L’intérêt du futur échangeur se situe à 3 niveaux :
- Il est vital pour le développement de Centr’Alp, poumon économique de la région.
- Il devrait permettre de capter via l’A48 une partie des déplacements à l’intérieur du Pays Voironnais et entre le Pays Voironnais et la Bièvre et le Nord Isère et ainsi de désengorger la RD 1085.
- Il est important pour renforcer le statut du Pays Voironnais comme pôle d’équilibre par rapport à l’agglomération grenobloise.
Par contre, deux points négatifs se distinguent :
- La liaison A48/A49 imposée par décision ministérielle en 2004 rend impossible, pour des raisons de sécurité, l’utilisation du demi-échangeur existant, impliquant ainsi sa destruction une fois l’équipement complet réalisé.
- La mobilisation de 10 hectares d’espaces naturels et agricoles pour construire ce nouvel échangeur malgré la préoccupation du Pays Voironnais pour la protection de l’agriculture et des Espaces Naturels Sensibles.
Par courrier du 21 juin 2010, les Présidents du CGI et de la CAPV avaient demandé à AREA de faire évoluer le projet pour une solution moins coûteuse et plus écologique.

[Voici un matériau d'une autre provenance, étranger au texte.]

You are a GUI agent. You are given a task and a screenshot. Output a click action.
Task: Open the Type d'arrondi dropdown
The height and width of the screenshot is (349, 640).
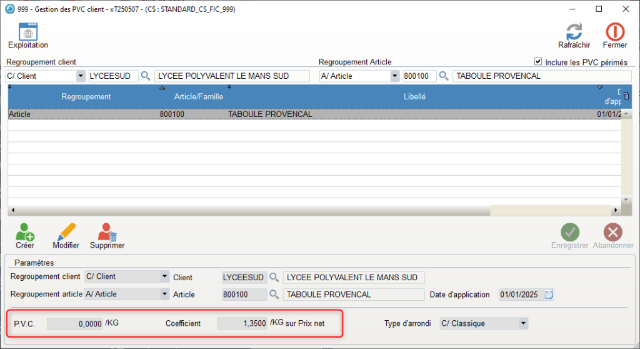[x=523, y=323]
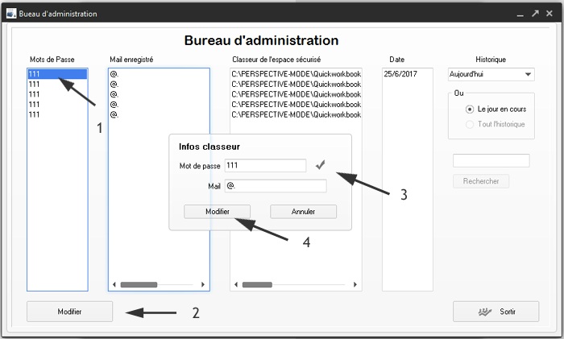Click into the Mot de passe text field
The width and height of the screenshot is (564, 339).
pyautogui.click(x=265, y=165)
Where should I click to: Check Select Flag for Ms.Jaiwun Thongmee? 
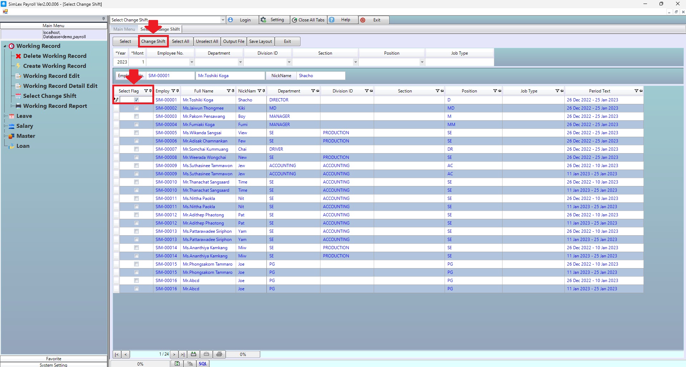[x=136, y=108]
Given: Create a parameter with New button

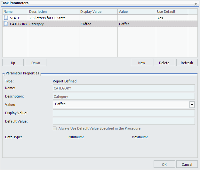Looking at the screenshot, I should click(141, 63).
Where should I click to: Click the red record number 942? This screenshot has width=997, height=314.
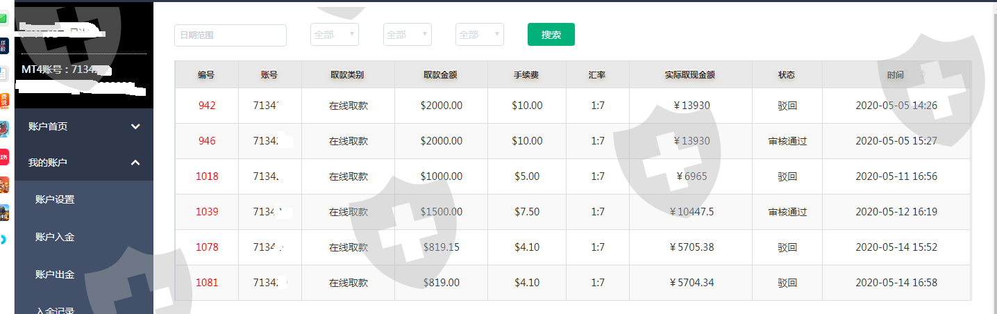click(x=207, y=106)
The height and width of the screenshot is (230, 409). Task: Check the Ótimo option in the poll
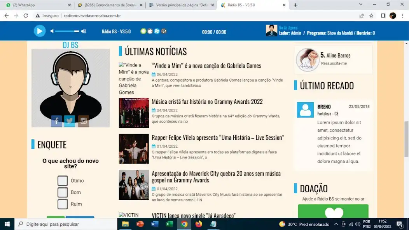[x=63, y=180]
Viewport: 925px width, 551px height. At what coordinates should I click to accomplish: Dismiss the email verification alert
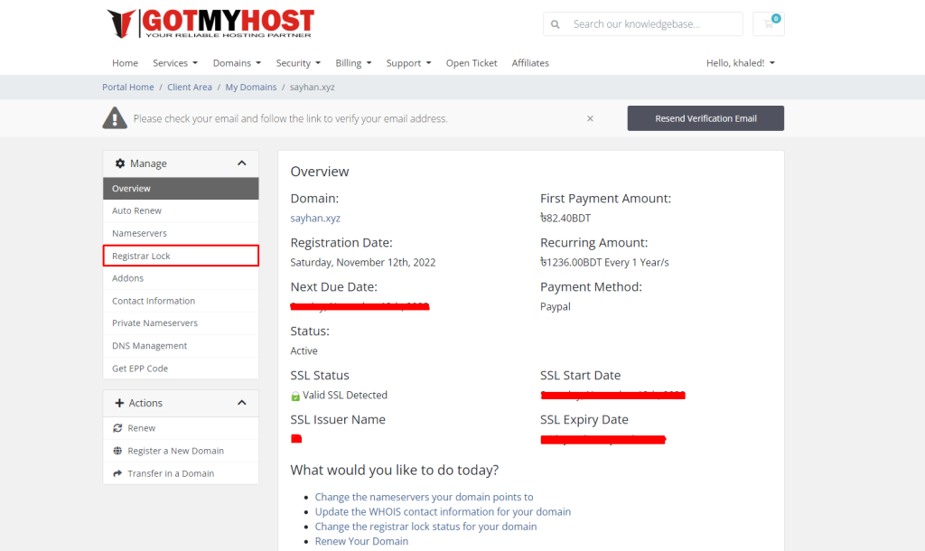(590, 118)
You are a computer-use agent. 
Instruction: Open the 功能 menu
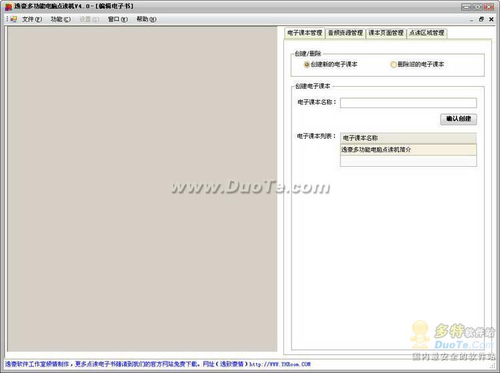(x=60, y=19)
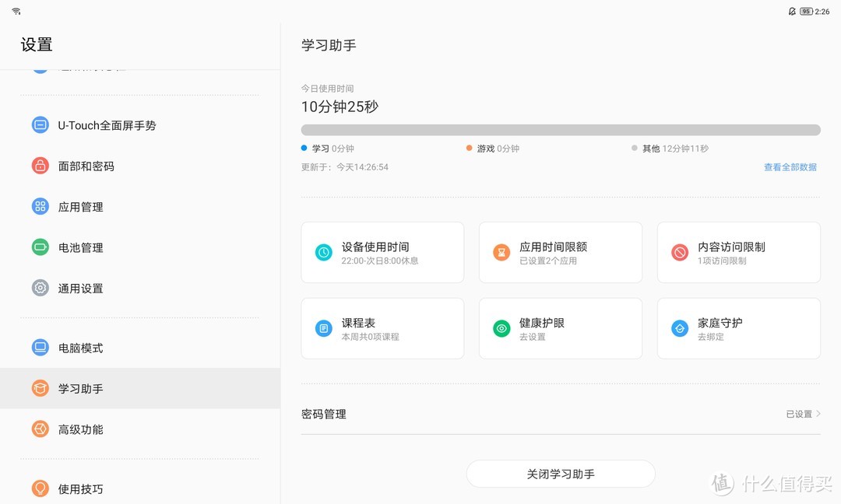
Task: Select the 家庭守护 family guard icon
Action: [x=679, y=327]
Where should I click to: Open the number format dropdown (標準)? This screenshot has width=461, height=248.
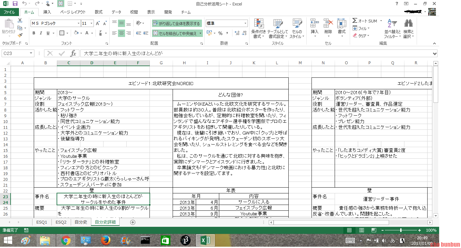pyautogui.click(x=246, y=23)
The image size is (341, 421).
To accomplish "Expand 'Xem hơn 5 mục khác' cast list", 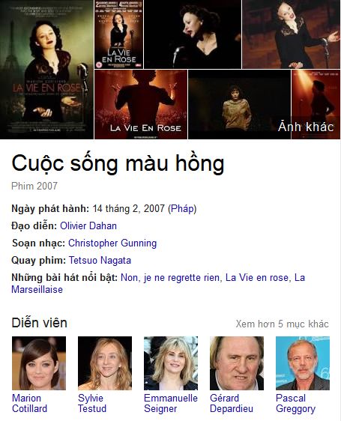I will (x=282, y=324).
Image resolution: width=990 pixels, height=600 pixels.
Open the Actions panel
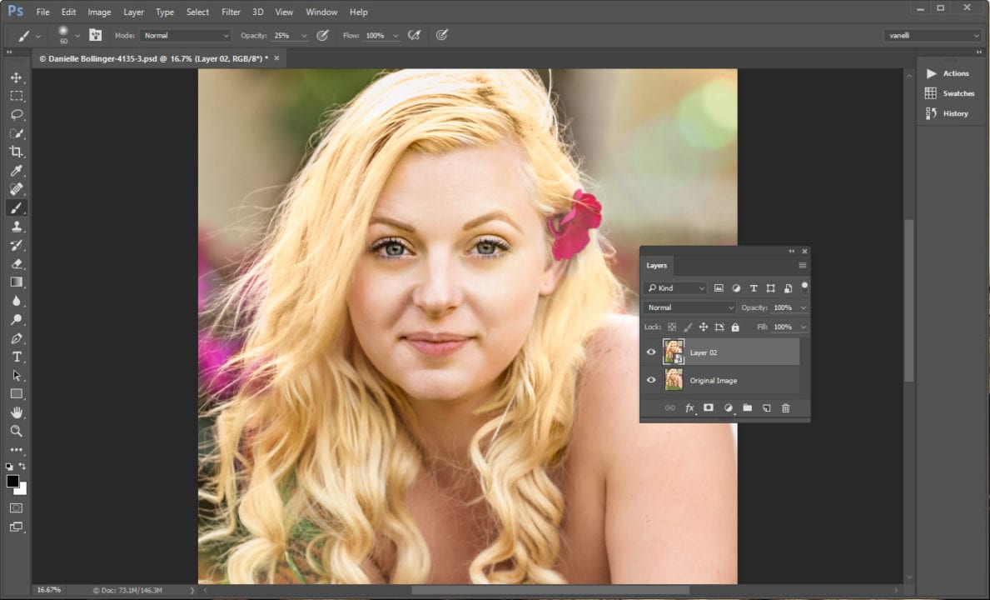(x=951, y=73)
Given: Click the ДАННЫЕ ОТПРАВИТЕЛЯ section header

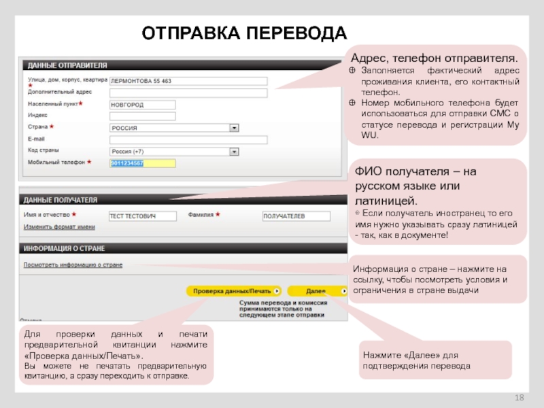Looking at the screenshot, I should 67,65.
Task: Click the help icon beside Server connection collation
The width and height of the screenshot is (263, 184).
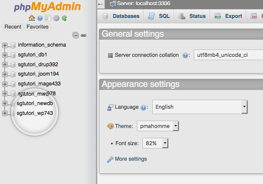Action: 185,55
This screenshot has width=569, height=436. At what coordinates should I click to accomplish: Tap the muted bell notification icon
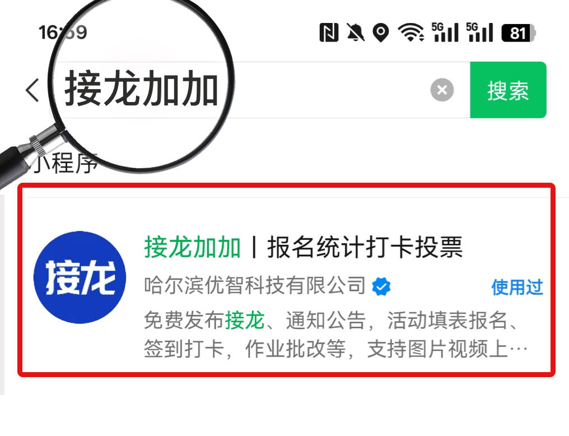click(355, 33)
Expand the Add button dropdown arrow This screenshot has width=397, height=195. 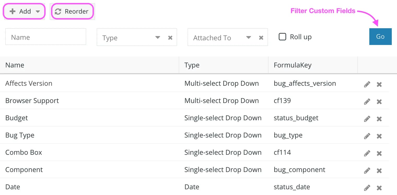click(x=38, y=12)

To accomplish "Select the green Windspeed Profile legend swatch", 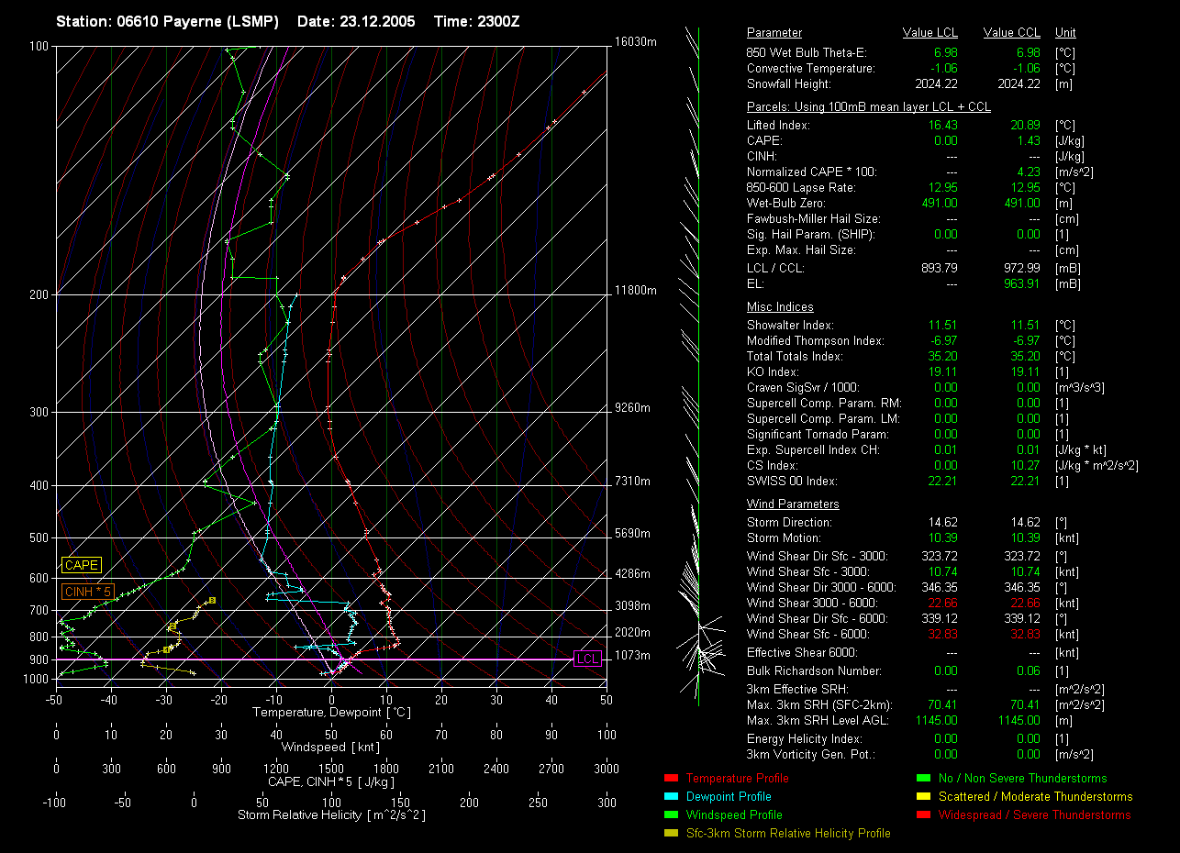I will coord(669,815).
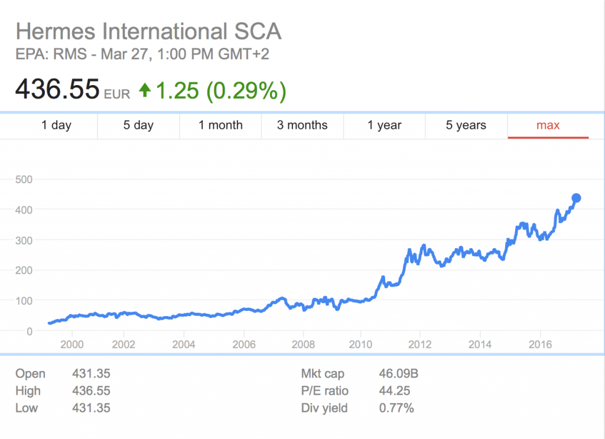This screenshot has width=605, height=439.
Task: Select the 1 year tab
Action: click(384, 125)
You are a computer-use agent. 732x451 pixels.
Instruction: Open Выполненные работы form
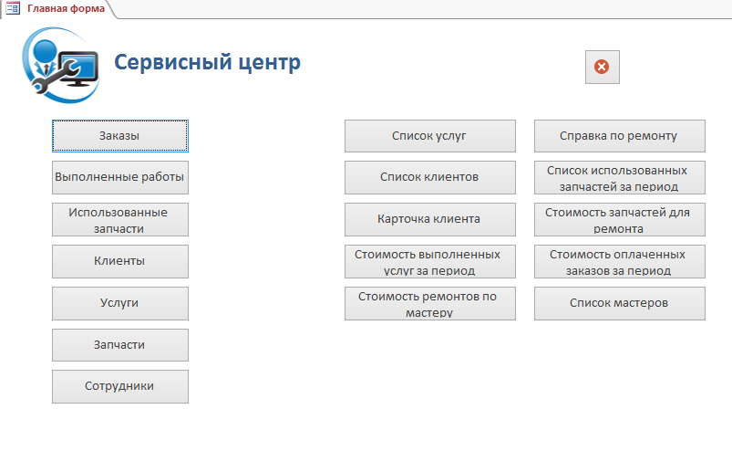coord(120,177)
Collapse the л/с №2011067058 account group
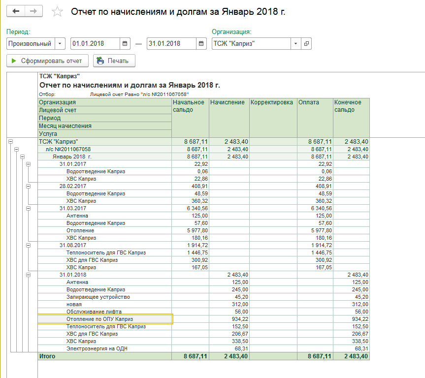Screen dimensions: 425x378 point(16,149)
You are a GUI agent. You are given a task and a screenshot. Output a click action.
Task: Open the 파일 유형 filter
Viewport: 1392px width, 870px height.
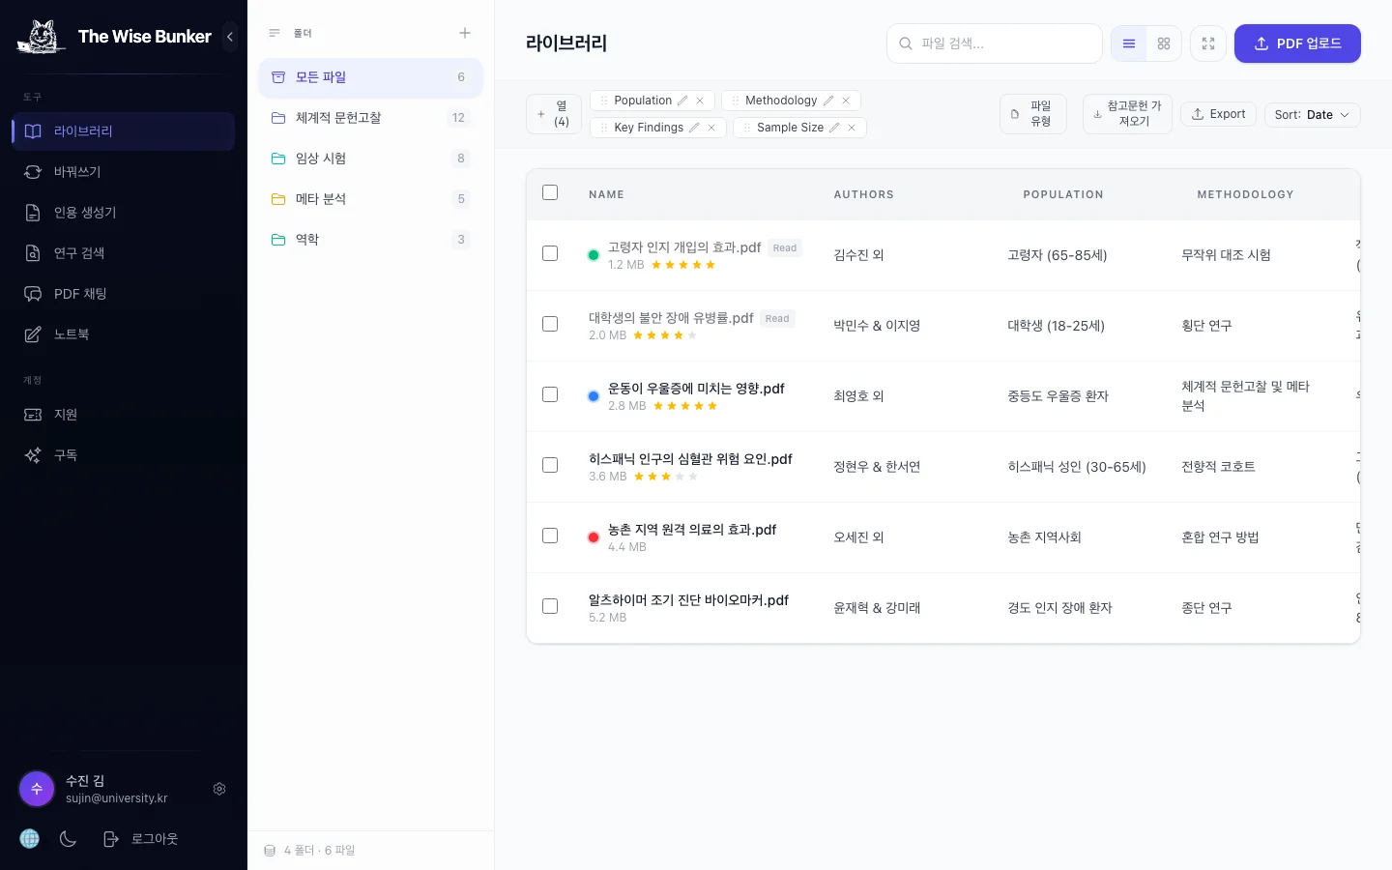(x=1032, y=114)
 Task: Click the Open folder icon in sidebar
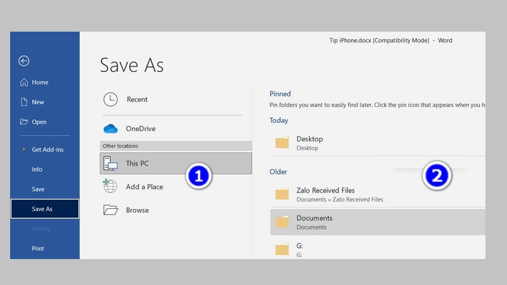[24, 122]
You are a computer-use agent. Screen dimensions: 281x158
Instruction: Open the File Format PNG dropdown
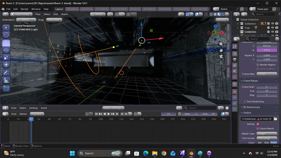point(267,138)
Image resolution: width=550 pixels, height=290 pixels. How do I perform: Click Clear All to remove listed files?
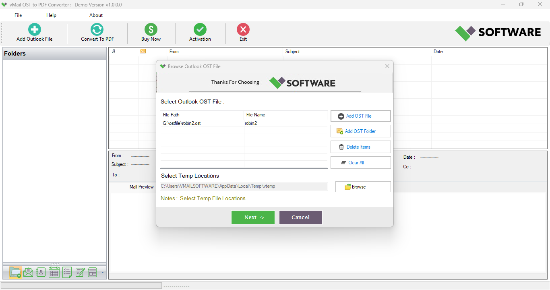[360, 162]
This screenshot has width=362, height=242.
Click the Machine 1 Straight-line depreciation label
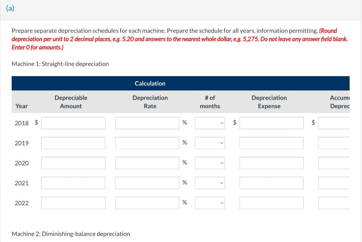point(60,64)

Le tracé a donc été modifié avec un nouveau scénario moins gourmand en espace, 8,2 ha (dont 4,2 ha agricole) contre 9,8 ha (dont 6,7 ha agricole) au départ, et surtout moins onéreux, 8 millions d’euros HT contre 14 millions au départ. Le début prévisionnel des travaux est fixé à la fin de l’année 2012 pour une livraison à la fin de l’année 2013.